Stored data
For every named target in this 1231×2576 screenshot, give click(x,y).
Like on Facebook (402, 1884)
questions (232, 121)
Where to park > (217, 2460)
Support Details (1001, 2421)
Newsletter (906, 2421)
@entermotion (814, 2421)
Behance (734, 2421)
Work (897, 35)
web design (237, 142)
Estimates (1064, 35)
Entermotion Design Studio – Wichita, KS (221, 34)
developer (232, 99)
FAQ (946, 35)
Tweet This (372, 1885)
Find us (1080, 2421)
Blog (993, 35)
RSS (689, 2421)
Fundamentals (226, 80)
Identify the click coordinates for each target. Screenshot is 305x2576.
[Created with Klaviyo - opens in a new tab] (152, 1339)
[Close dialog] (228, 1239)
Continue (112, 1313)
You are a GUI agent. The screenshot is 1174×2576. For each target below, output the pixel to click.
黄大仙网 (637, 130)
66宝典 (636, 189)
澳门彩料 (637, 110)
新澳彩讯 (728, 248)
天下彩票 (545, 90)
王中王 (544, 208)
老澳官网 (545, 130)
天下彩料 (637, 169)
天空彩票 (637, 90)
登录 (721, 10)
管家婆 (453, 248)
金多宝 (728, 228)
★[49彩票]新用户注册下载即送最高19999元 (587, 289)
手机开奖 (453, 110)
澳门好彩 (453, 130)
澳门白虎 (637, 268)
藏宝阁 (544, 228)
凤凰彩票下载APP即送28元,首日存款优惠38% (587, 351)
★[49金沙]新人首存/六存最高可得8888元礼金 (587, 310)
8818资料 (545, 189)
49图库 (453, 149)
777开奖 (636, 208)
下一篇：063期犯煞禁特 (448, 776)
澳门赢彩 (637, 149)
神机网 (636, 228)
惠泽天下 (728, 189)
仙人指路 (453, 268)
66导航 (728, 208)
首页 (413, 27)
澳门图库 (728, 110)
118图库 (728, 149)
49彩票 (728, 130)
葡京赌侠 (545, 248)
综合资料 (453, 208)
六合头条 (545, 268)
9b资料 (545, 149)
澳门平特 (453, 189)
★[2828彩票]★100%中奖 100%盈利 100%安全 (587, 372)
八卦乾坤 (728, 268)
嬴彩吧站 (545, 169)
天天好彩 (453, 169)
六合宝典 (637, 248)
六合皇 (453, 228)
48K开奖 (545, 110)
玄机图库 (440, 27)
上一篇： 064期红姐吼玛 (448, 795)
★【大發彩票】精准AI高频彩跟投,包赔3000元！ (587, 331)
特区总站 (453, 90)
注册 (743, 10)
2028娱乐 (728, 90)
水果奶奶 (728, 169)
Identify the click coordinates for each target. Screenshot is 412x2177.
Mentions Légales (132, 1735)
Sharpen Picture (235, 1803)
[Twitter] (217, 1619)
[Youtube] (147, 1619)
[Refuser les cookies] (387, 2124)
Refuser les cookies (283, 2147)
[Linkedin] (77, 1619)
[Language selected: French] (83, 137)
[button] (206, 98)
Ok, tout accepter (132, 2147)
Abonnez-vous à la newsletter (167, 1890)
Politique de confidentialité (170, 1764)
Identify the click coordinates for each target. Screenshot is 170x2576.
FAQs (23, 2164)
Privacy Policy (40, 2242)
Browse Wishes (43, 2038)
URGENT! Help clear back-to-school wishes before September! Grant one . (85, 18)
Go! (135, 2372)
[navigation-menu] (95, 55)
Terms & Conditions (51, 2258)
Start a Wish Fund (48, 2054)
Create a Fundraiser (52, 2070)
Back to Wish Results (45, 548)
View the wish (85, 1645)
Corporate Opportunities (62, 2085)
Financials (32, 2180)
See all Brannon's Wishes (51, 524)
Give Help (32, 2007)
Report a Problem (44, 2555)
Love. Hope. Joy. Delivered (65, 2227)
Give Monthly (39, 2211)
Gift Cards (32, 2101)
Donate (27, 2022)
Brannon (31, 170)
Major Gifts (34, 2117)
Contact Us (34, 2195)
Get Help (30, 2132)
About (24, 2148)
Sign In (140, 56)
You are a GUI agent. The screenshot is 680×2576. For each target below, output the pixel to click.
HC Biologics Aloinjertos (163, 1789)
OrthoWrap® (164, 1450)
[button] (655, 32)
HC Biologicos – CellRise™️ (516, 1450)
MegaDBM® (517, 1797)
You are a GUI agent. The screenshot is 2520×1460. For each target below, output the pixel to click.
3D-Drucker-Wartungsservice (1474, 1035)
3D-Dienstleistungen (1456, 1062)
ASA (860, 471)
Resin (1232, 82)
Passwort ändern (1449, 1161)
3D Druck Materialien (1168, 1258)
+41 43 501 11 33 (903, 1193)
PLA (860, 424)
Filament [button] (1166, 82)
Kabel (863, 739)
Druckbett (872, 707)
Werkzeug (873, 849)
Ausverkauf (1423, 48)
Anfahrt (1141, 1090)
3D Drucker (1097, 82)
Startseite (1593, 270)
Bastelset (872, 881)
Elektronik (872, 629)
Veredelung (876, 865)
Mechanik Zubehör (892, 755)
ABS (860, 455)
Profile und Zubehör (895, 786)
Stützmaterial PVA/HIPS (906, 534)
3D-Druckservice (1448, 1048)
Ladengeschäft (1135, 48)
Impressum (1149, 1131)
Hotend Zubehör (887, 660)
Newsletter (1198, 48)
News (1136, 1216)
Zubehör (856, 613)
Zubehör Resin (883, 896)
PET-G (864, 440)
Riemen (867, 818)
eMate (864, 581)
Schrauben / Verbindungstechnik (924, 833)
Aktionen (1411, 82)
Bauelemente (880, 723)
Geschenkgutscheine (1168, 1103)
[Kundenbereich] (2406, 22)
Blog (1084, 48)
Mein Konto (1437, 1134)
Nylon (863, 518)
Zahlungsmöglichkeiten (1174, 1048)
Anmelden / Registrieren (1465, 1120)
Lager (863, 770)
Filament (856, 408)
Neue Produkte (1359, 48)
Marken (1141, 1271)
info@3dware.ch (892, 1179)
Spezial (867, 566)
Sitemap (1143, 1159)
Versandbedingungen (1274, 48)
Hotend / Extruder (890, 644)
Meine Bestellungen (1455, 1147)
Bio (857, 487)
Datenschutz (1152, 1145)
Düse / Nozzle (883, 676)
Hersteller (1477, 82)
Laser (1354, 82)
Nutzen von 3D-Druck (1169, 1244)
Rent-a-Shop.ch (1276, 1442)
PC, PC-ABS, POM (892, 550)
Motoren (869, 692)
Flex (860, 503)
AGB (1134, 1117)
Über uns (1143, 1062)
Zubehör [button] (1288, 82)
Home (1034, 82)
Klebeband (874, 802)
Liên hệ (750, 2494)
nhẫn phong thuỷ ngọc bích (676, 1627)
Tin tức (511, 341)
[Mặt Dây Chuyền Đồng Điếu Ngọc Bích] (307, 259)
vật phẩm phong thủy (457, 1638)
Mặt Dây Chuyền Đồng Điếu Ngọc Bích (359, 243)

▸ **Activity**
Your output should be the lines from the one with "Schrauben / Verbindungstechnik (924, 833)" through the last line of the entries above, copied exactly and nothing more.

▸ **Answer to the problem**
Schrauben / Verbindungstechnik (924, 833)
Aktionen (1411, 82)
Bauelemente (880, 723)
Geschenkgutscheine (1168, 1103)
[Kundenbereich] (2406, 22)
Blog (1084, 48)
Mein Konto (1437, 1134)
Nylon (863, 518)
Zahlungsmöglichkeiten (1174, 1048)
Anmelden / Registrieren (1465, 1120)
Lager (863, 770)
Filament (856, 408)
Neue Produkte (1359, 48)
Marken (1141, 1271)
info@3dware.ch (892, 1179)
Spezial (867, 566)
Sitemap (1143, 1159)
Versandbedingungen (1274, 48)
Hotend / Extruder (890, 644)
Meine Bestellungen (1455, 1147)
Bio (857, 487)
Datenschutz (1152, 1145)
Düse / Nozzle (883, 676)
Hersteller (1477, 82)
Laser (1354, 82)
Nutzen von 3D-Druck (1169, 1244)
Rent-a-Shop.ch (1276, 1442)
PC, PC-ABS, POM (892, 550)
Motoren (869, 692)
Flex (860, 503)
AGB (1134, 1117)
Über uns (1143, 1062)
Zubehör [button] (1288, 82)
Home (1034, 82)
Klebeband (874, 802)
Liên hệ (750, 2494)
nhẫn phong thuỷ ngọc bích (676, 1627)
Tin tức (511, 341)
[Mặt Dây Chuyền Đồng Điếu Ngọc Bích] (307, 259)
vật phẩm phong thủy (457, 1638)
Mặt Dây Chuyền Đồng Điếu Ngọc Bích (359, 243)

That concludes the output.